ASSIGNMENT —
From the line containing "above PostDocument procedure" to the last line of the listing, transcribe exactly and add nothing else; keep both ends and omit pictures.

※

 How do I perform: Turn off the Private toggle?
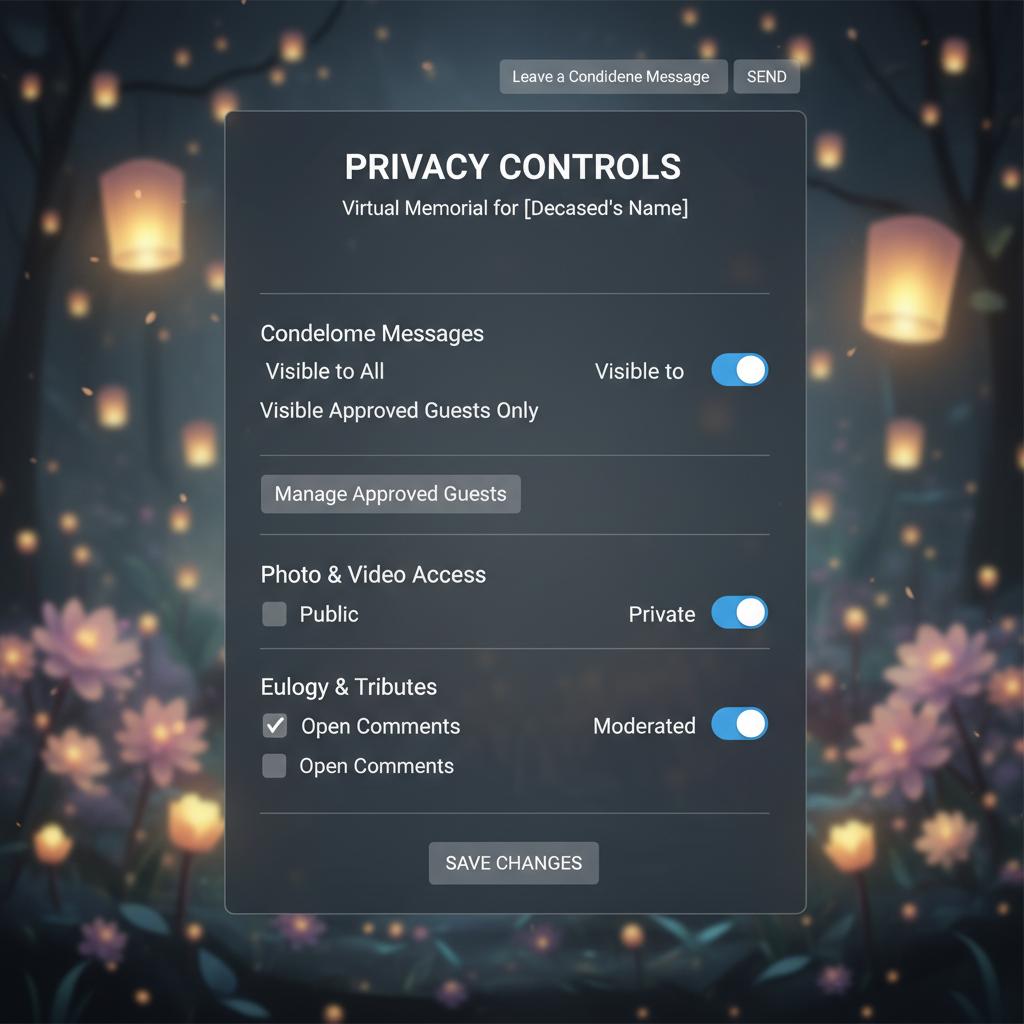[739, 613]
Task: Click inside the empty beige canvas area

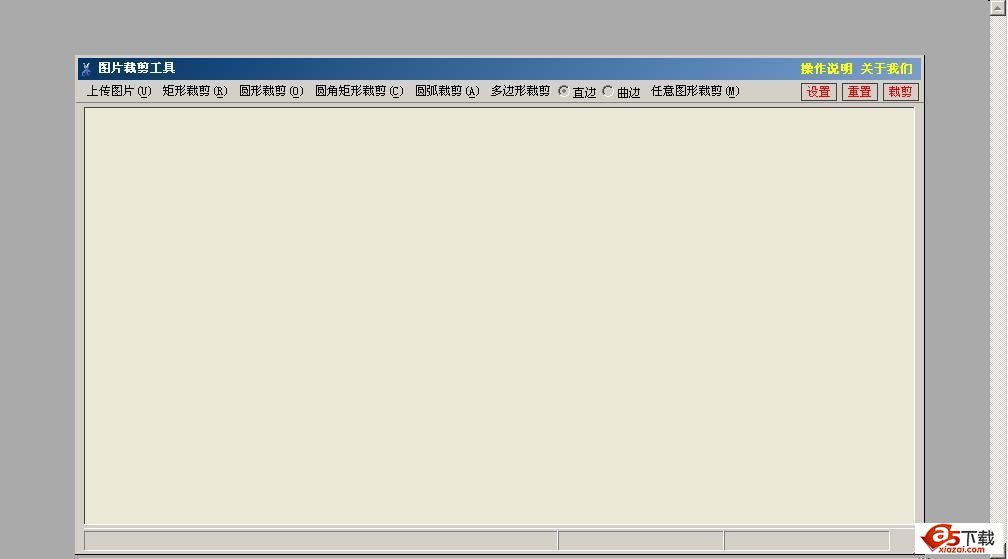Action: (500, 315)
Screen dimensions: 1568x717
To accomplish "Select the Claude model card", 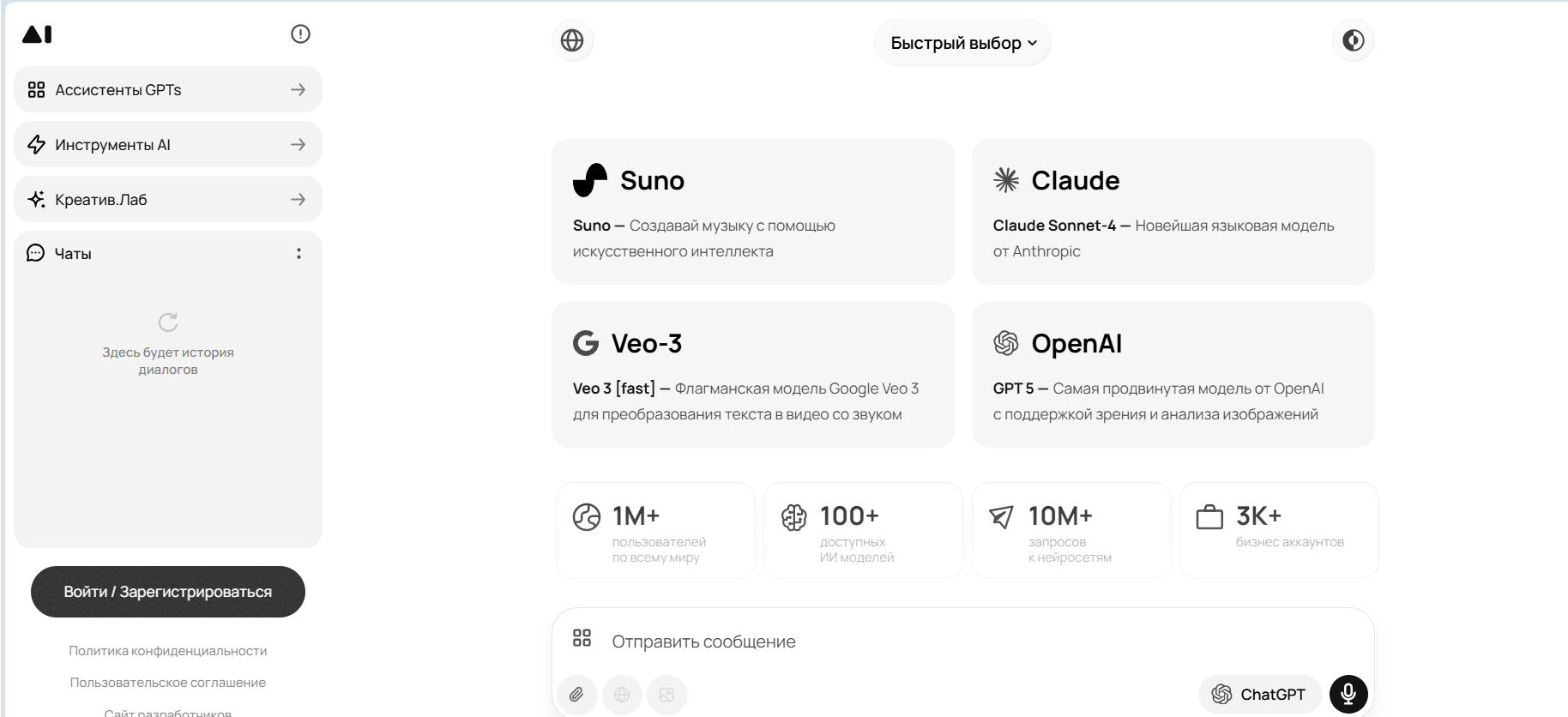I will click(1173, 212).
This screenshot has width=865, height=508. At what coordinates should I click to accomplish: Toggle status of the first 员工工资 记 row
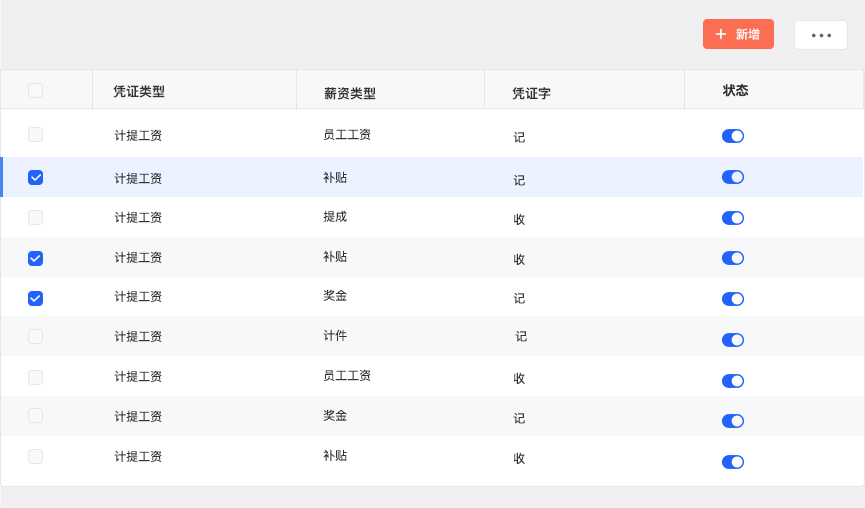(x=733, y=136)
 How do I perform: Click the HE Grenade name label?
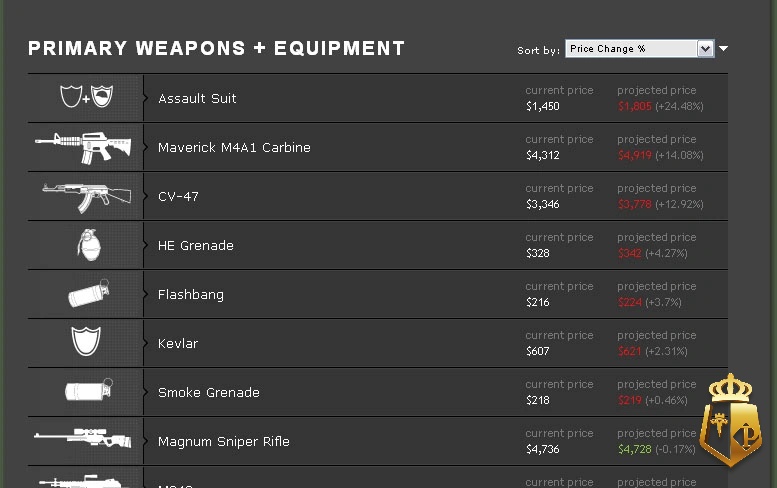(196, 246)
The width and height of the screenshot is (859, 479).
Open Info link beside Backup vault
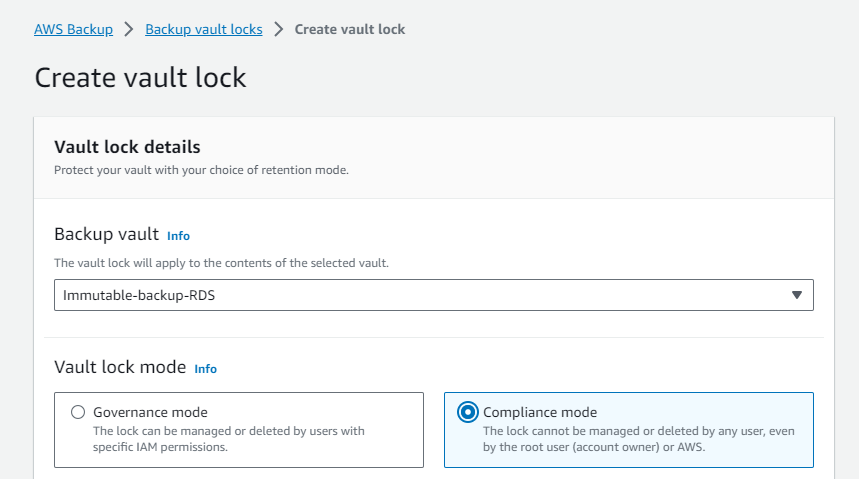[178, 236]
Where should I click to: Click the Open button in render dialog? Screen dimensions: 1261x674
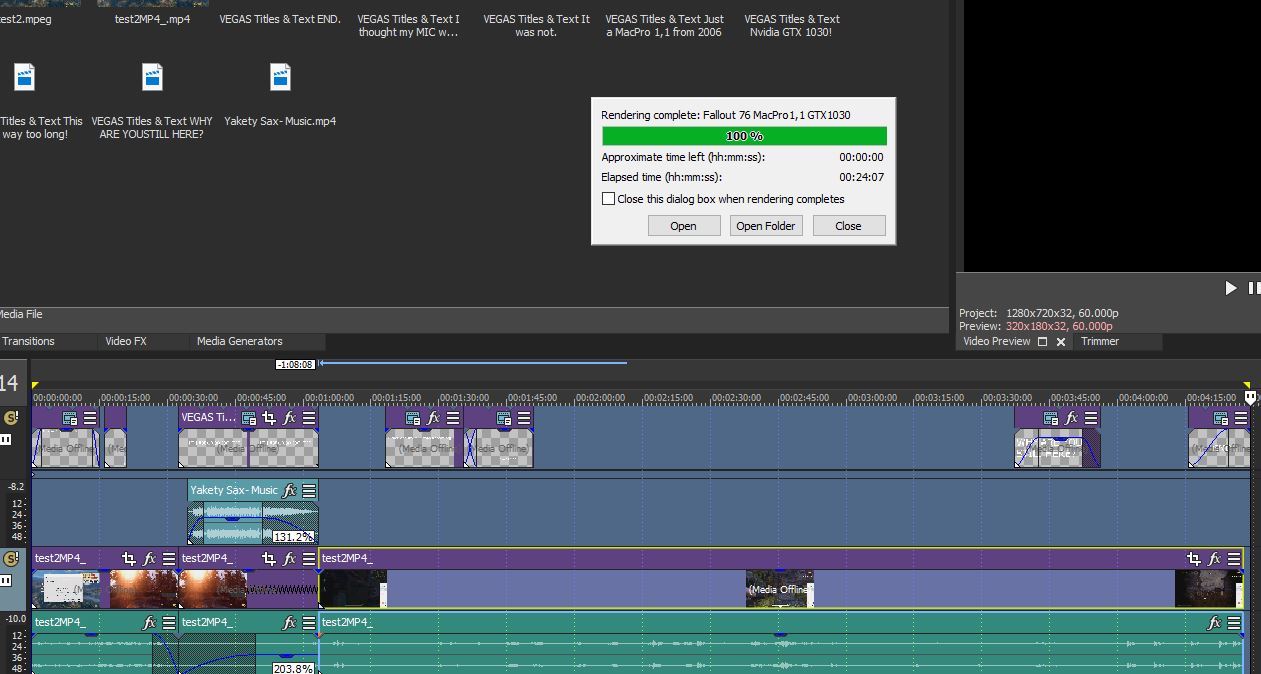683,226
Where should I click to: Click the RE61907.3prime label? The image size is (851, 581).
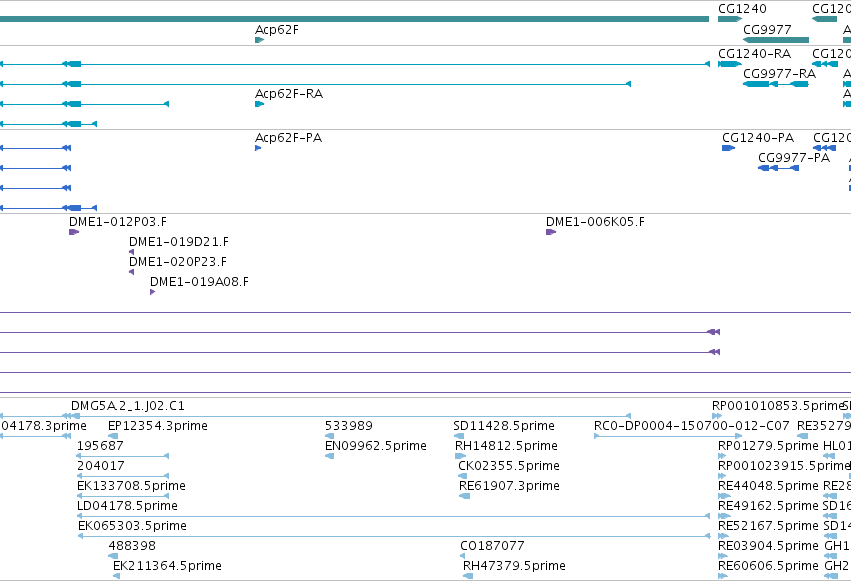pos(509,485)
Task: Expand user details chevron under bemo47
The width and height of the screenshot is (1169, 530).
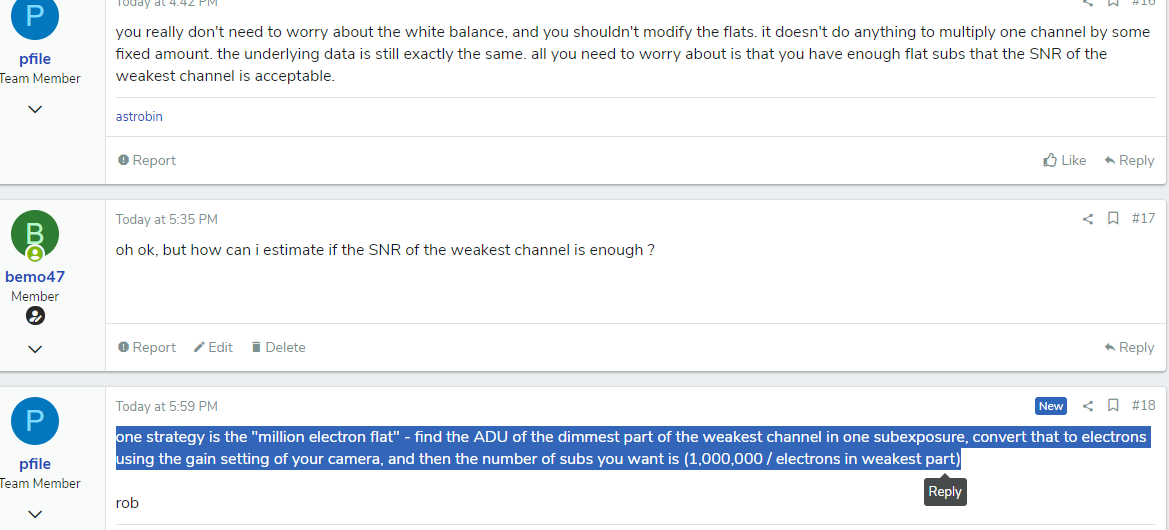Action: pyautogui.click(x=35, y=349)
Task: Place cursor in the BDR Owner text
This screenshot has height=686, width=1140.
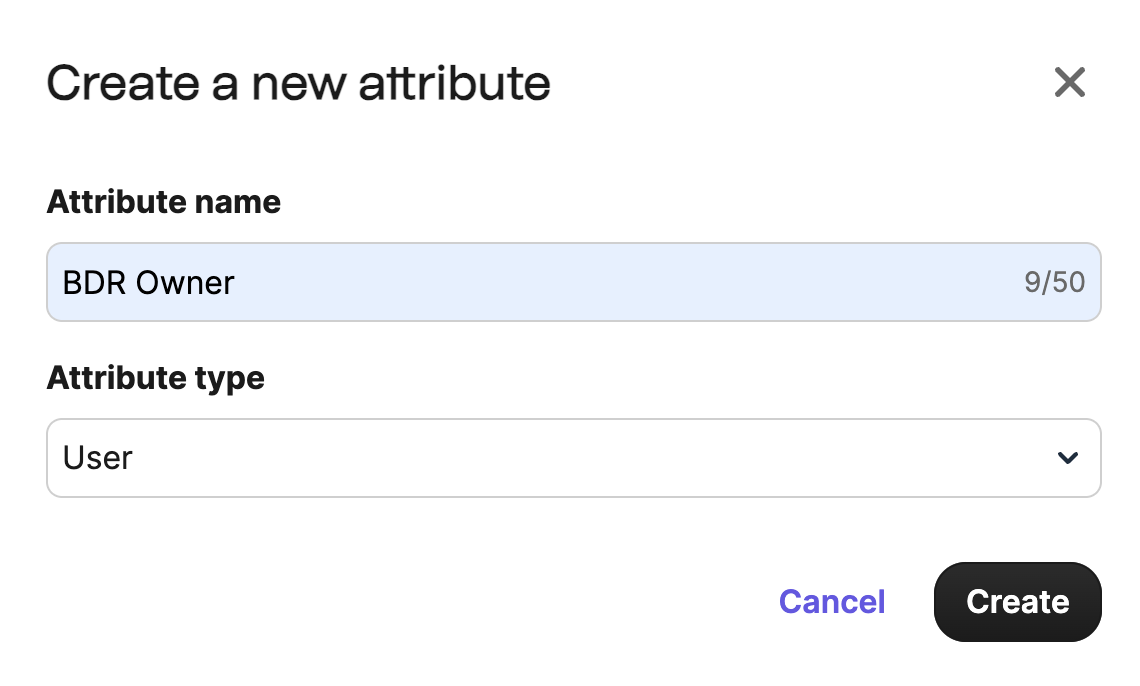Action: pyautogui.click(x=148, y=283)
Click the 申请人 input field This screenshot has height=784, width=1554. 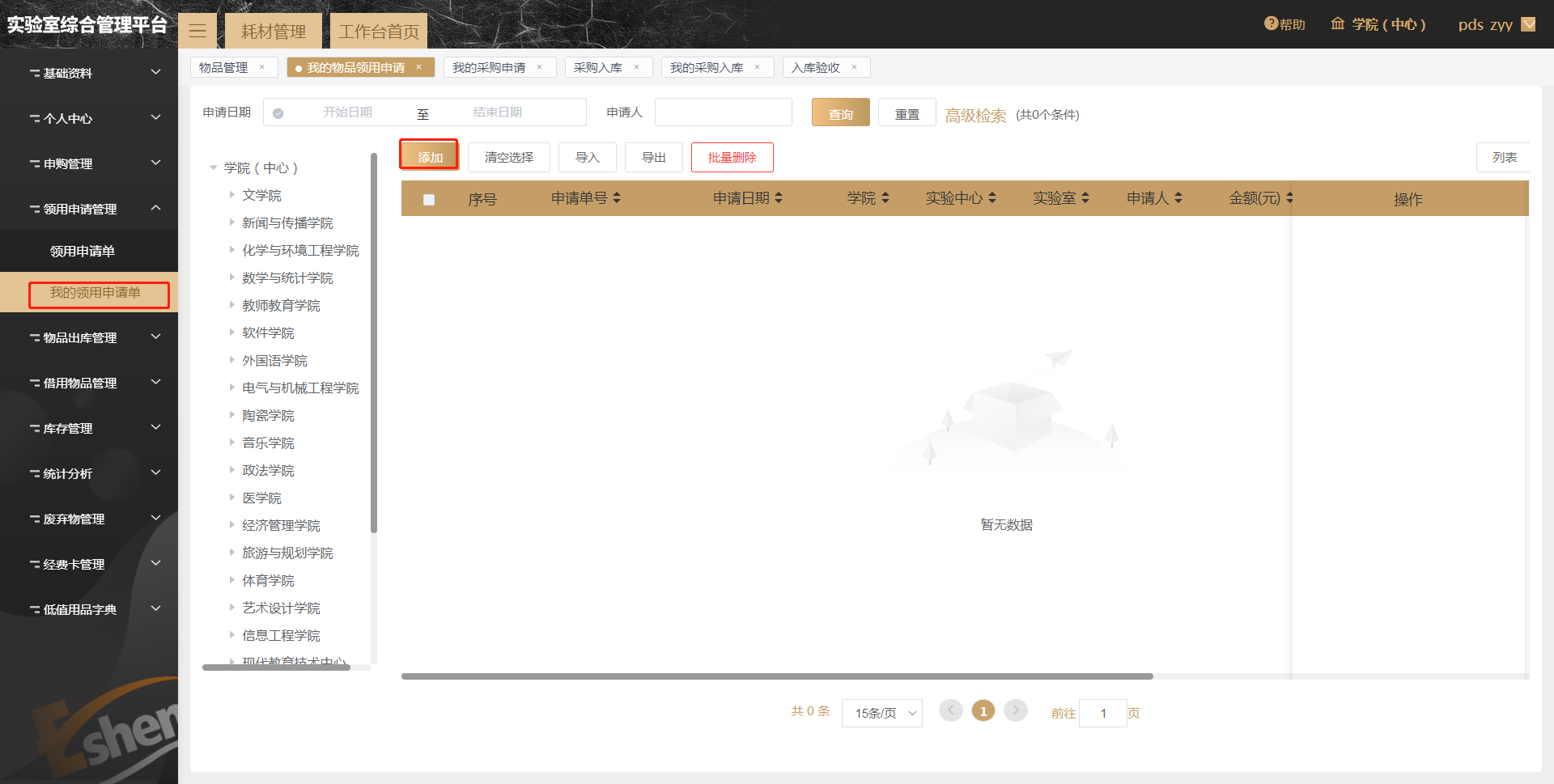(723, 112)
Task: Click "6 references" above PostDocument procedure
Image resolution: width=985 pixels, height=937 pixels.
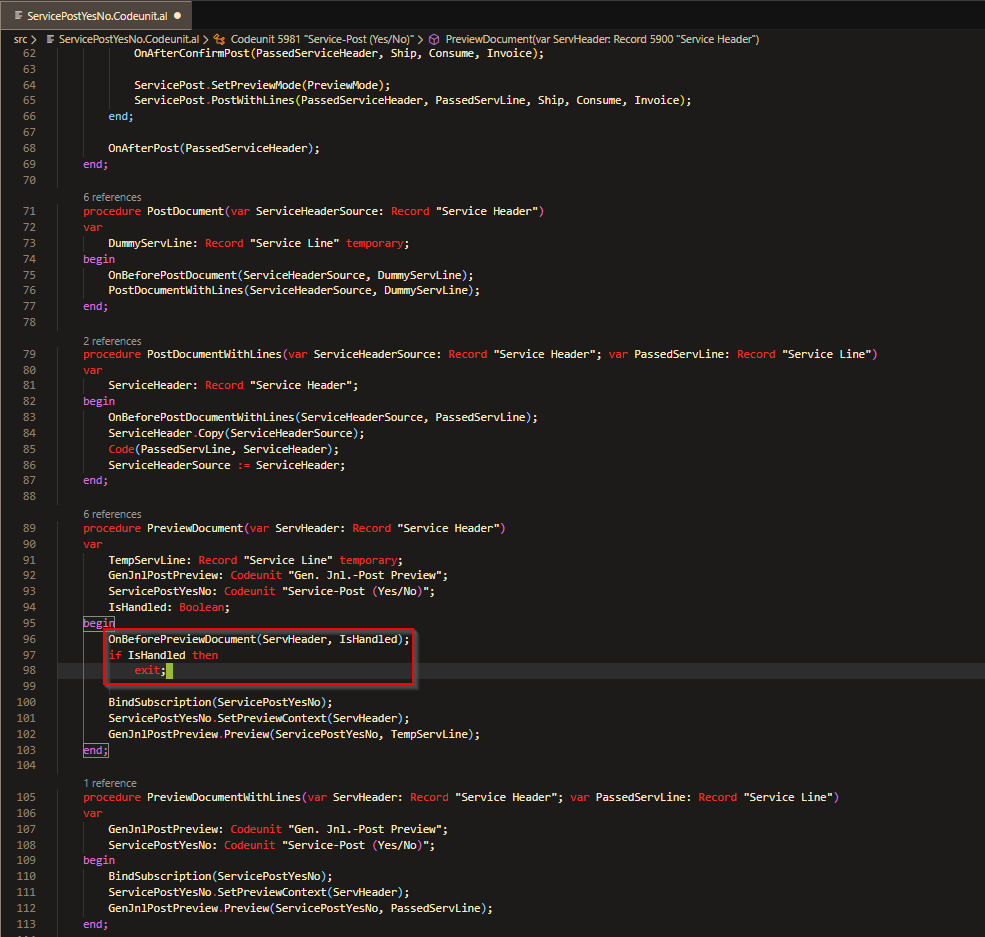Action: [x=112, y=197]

※

SOLUTION TO THIS TASK —
Task: Click "6 references" above PostDocument procedure
Image resolution: width=985 pixels, height=937 pixels.
Action: [x=112, y=197]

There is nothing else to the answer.